Excerpt provided:
-.-.-

While we were at camp last weekend, Arlene had a rather frightening thing happen to her. We had taken her 4-wheeler back on the road past her shack and we left it at the old spring. We were going to try and find a dryer route to what used to be Dan and my hunting shack.
We had my GPS unit and flagging tape and we were meandering along the edge of the semi-swamp marking a new trail back to the Skyview Shack. We reached the shack without problem and on the way back, Arlene suggested that we get a fix on the end of the new road and we would walk toward it to see if we could build a trail in from that way.
We had only gone about 30 feet, when suddenly Arlene bent over and grabbed a small tree. I asked her what was wrong and she said she was extremely dizzy. Then she started to get sick to her stomach and had the dry heaves.
At this point, fear really started to set in and she said "we have to get out of here!". We were nearly at the northeastern corner of the 80 acres and a long way from camp. She thought that she could walk back but I told her that wasn't a good idea and to stay right where she was.
I ran back to the 4-wheeler as fast as I could, started it up, and managed to get it all the way back in there to where she was. She was so weak that she could barely hang on to me as we bumped and sloshed our way out.
As soon as we got back to camp, I gave her two aspirins and had her just sit still. Hurriedly, I put everything away and packed the car.
As we drove to the Soo, she seemed to get better and complained of the chills. She declined a visit to the ER and thought it was perhaps a virus.
After sleeping at home all afternoon, she got up at 6:00 PM and the dizziness returned this time with heaviness in her chest and arms. Taking no chances, we headed for the ER.
After spending the night in the hospital, her cardiologist scheduled her for a heart catherization on Wednesday in Traverse City.
The results were really good and showed that her heart is fine with only a slight blockage in a peripheral artery. The cardiologist there feels that her high blood pressure medication is causing her heart rate to drop way too low, about 44 bpm, and his recommendation was to cut it in half.

-.-.-

Given records:
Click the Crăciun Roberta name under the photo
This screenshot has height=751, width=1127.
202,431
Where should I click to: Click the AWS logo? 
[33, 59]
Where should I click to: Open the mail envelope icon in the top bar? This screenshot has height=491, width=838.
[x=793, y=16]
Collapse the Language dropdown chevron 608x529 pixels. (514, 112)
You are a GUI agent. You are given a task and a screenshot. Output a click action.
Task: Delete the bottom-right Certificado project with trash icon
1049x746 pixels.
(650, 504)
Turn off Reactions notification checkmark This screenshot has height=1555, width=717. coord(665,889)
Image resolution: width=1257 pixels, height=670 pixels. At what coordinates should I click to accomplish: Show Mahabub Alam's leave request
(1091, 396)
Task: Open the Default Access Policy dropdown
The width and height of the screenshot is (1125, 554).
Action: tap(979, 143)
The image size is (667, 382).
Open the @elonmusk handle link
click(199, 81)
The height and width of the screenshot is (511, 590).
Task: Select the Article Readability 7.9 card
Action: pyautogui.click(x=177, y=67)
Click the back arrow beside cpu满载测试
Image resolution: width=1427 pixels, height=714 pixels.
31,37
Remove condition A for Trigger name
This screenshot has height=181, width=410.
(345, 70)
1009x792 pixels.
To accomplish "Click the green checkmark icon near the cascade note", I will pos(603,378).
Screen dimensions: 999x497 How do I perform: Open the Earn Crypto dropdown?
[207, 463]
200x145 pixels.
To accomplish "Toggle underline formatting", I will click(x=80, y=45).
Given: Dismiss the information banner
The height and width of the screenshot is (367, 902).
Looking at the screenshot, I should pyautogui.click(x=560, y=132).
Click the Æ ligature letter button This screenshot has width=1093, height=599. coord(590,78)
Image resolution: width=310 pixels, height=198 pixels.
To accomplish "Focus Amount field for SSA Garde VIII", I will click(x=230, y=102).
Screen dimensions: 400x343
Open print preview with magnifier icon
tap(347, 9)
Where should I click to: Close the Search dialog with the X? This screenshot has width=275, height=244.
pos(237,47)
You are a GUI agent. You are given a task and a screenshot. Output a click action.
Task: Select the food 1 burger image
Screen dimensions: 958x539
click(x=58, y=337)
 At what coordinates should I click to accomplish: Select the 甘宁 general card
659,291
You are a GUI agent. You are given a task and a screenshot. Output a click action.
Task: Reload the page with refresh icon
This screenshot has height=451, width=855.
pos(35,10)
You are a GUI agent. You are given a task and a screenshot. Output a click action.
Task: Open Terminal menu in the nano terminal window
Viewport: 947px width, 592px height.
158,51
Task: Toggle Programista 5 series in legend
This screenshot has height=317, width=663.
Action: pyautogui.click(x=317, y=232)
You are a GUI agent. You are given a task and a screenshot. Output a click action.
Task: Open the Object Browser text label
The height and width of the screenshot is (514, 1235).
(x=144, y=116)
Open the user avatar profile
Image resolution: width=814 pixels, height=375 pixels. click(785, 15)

-.-.-

Exercise instructions: Please quote the account of Arlene's dizzy spell word for word, everything from "I ran back to" down to "in Traverse City.". The entries have no connection to the account of Arlene's dizzy spell.

Task result:
I ran back to the 4-wheeler as fast as I could, started it up, and managed to get it all the way back in there to where she was. She was so weak that she could barely hang on to me as we bumped and sloshed our way out.
As soon as we got back to camp, I gave her two aspirins and had her just sit still. Hurriedly, I put everything away and packed the car.
As we drove to the Soo, she seemed to get better and complained of the chills. She declined a visit to the ER and thought it was perhaps a virus.
After sleeping at home all afternoon, she got up at 6:00 PM and the dizziness returned this time with heaviness in her chest and arms. Taking no chances, we headed for the ER.
After spending the night in the hospital, her cardiologist scheduled her for a heart catherization on Wednesday in Traverse City.